> _Text provided_:
··········

We need not worry about the exact constant, eventually it will lead to:

\[\begin{align*} E[\text{payout} | \text{P1 sampled color A and P2 sampled color B}] &= pc + (1 - p)(1 - c)\\ &= p(2c - 1) - c + 1 \end{align*}\]

since this is linear in $p$, with slope $2c - 1$. So it ends up being a straight line graph (See sketch below) which would maximize at either $p = 0$ or $p = 1$ for the range $[0, 1]$, depending on the sign of the slope (i.e. $2c - 1 > 0$ or not? == $c > 1/2$ or not?)⁶

The first two players reporting only values $p = 0$ or $p = 1$ devolved the information for the subsequent players to the same information as they received in Version 1.

So in case of seeing $p = 1$ twice, P3 knows that P1 and P2 both saw Blue, so irrespective of what they sample, be it Red or Blue, for them Pr(box is of type B | what P3 knows) > 1/2

This makes their payout look like:

\[E[\text{payout} | \text{what P3 knows}] = pc + (1 - p)(1 - c), c > 1/2\]

Since $c > 1/2$, we know this calculation maximize at $p = 1$. Similarly in the case of seeing $p = 0$ twice, we would get Pr(box is of type B | what P3 knows) < 1/2 which would maximize at $p = 0$.

One can observe that for subsequent players (say $P_x$), they would work out same logic as P3 (and wont be using P3, P4, …, $P_{x-1}$’s decision info) because of the same argument as Version 1.

We introduced Version 2 in the hope that players would be incentivized to report their true beliefs which would further help the system as a whole, however we observed that extreme values of $p = 0$ or $p = 1$ maximize the expected payoff of the linear functions of the form: $pc + (1 - p)(1 - c)$ for an arbitrary constant $c$.

··········

> _Information provided_:
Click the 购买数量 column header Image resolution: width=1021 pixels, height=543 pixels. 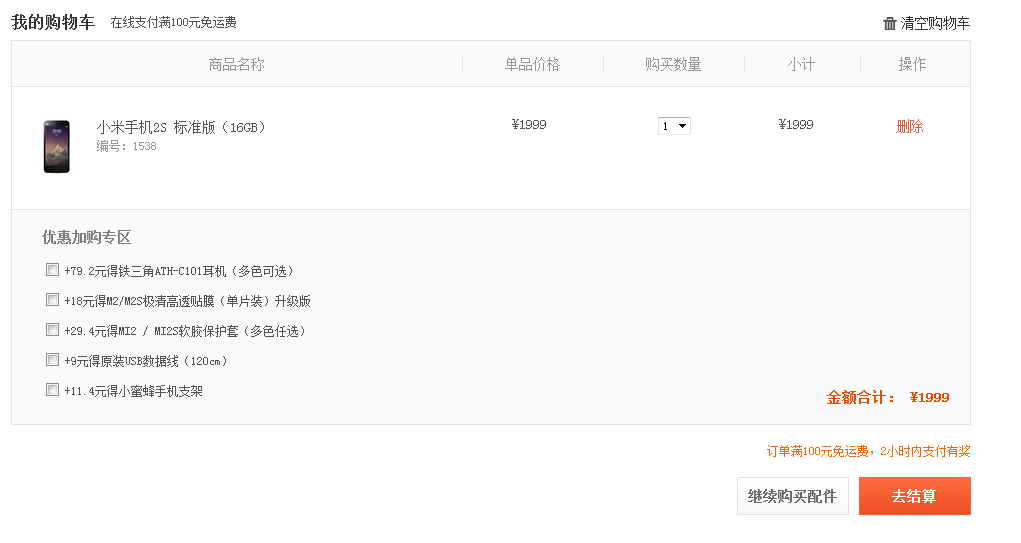tap(673, 64)
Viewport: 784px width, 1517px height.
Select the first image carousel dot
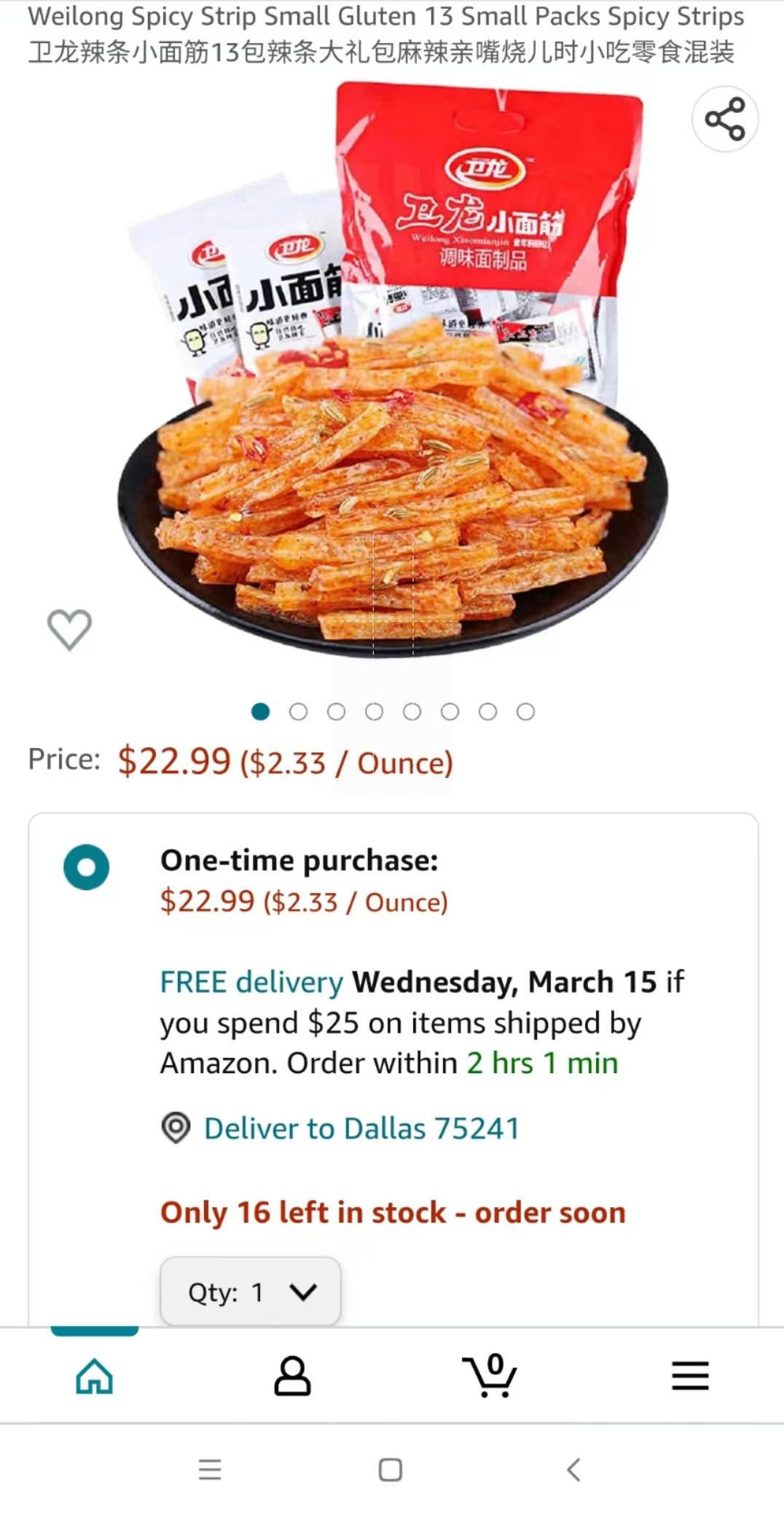point(260,711)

··········

> _Tasks to complete_:
1 – From the passage about the expected payout, extract the text that starts at the words "The first two" and ends after the words "maximize at $p = 0$.".
2 – Write what comes next in the passage about the expected payout, picking up right after its final sentence.
The data are irrelevant here.

> _The results_:
1 –
The first two players reporting only values $p = 0$ or $p = 1$ devolved the information for the subsequent players to the same information as they received in Version 1.

So in case of seeing $p = 1$ twice, P3 knows that P1 and P2 both saw Blue, so irrespective of what they sample, be it Red or Blue, for them Pr(box is of type B | what P3 knows) > 1/2

This makes their payout look like:

\[E[\text{payout} | \text{what P3 knows}] = pc + (1 - p)(1 - c), c > 1/2\]

Since $c > 1/2$, we know this calculation maximize at $p = 1$. Similarly in the case of seeing $p = 0$ twice, we would get Pr(box is of type B | what P3 knows) < 1/2 which would maximize at $p = 0$.

2 –
How can we fix our reward function to “actually” incentivize players to report their true probabilities? The instinct should be to make the expected payoff function such that it maximizes at true $p$ value (let this be denoted by $p^{\ast}$). Now such a function would have to maximize at $p^{\ast}$ which is somewhere in the range $[0, 1]$ and be below its maxima for all the other points in $[0, 1]$ (See sketch below). This might incline you to guess some kind of quadratic function or an even higher degree polynomial function.

Version 3

Well the intuition checks out, let us add a regularization term of p(1 - p) to our existing reward function.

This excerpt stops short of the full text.